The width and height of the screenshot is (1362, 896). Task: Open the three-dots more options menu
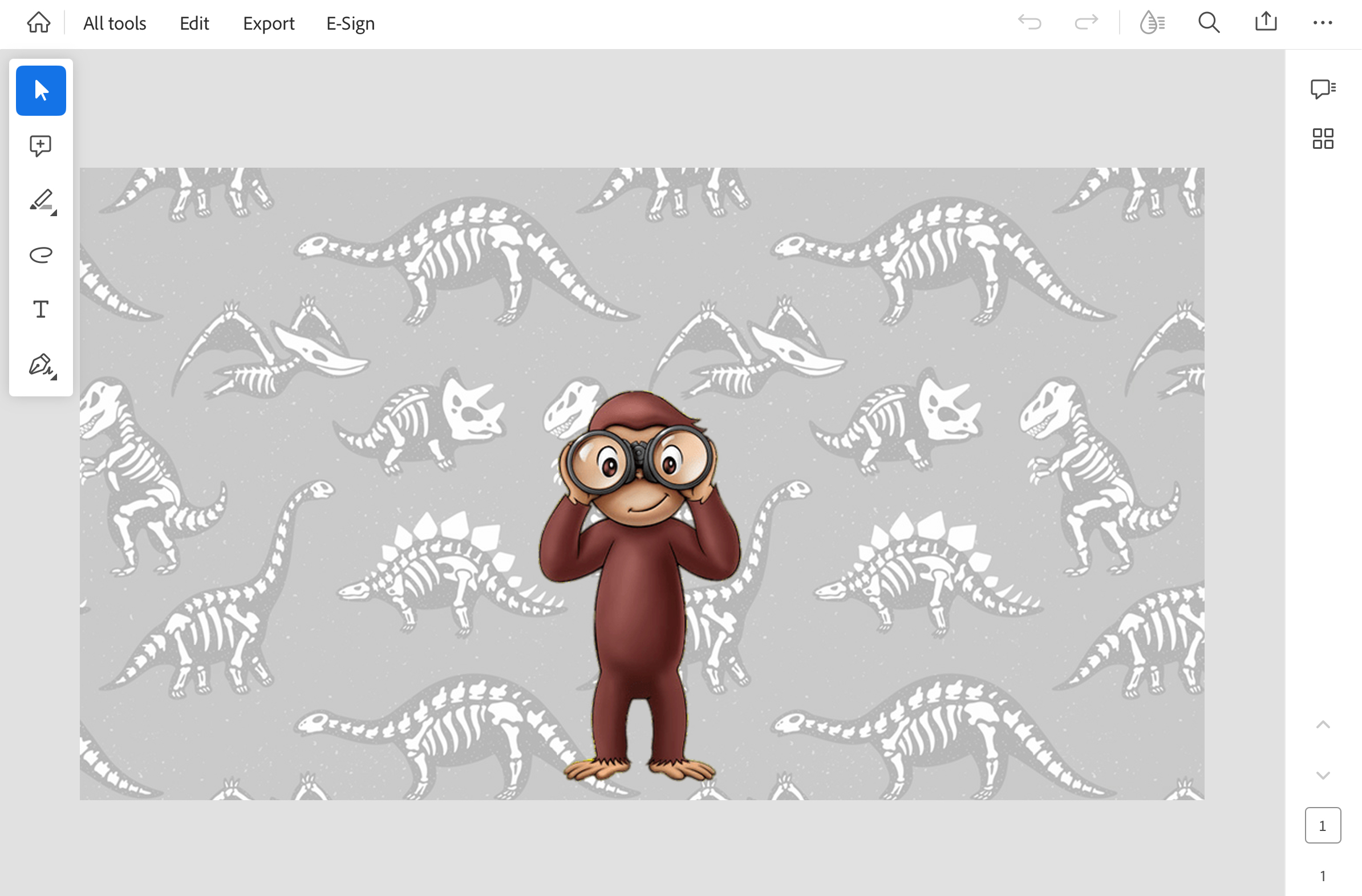click(1323, 23)
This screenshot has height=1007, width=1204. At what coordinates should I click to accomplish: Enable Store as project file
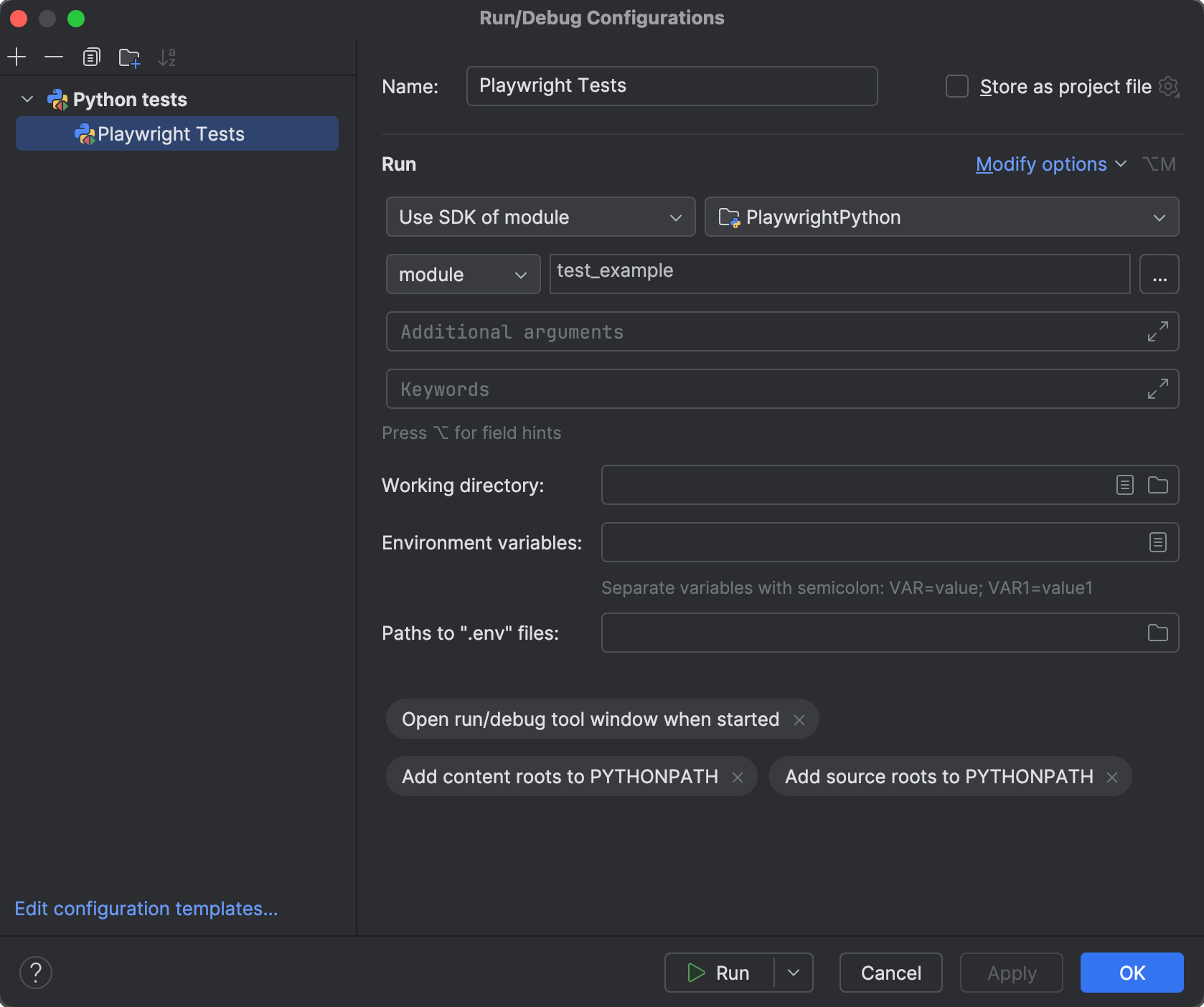[x=956, y=86]
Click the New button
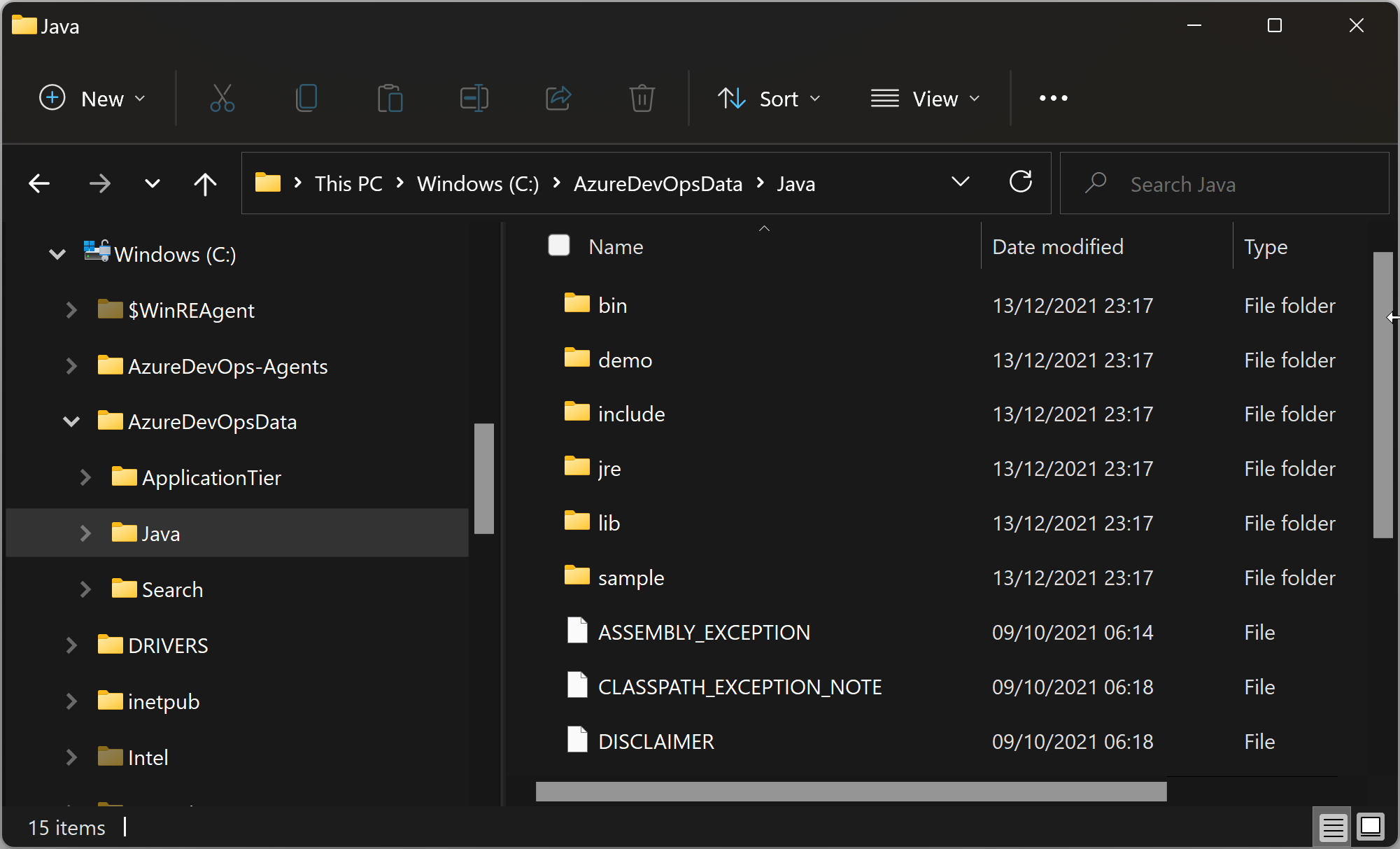The image size is (1400, 849). tap(92, 99)
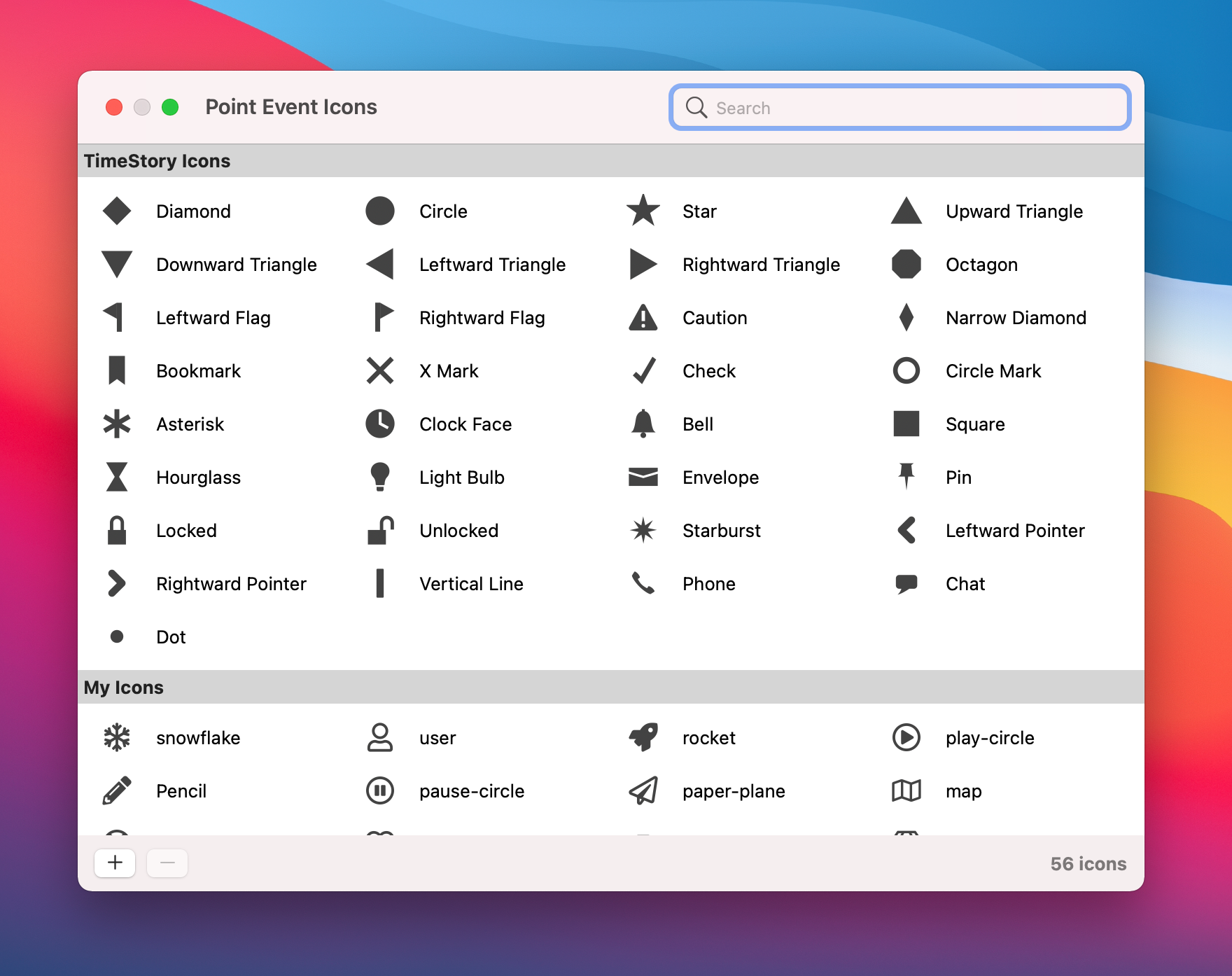This screenshot has height=976, width=1232.
Task: Click the map icon
Action: click(x=906, y=790)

**WHAT YOU NEED TO DO:** Would you copy out the material above exactly, without the pictures in it?

**RESULT:**
The width and height of the screenshot is (1362, 896). Task: Open the three-dots more options menu
click(1323, 23)
This screenshot has height=1007, width=1204. At what coordinates should I click to accomplish: Enable Store as project file
[x=956, y=86]
Click the New button
The image size is (1400, 849). tap(92, 99)
This screenshot has height=976, width=1232.
Task: Click the map icon
Action: click(x=906, y=790)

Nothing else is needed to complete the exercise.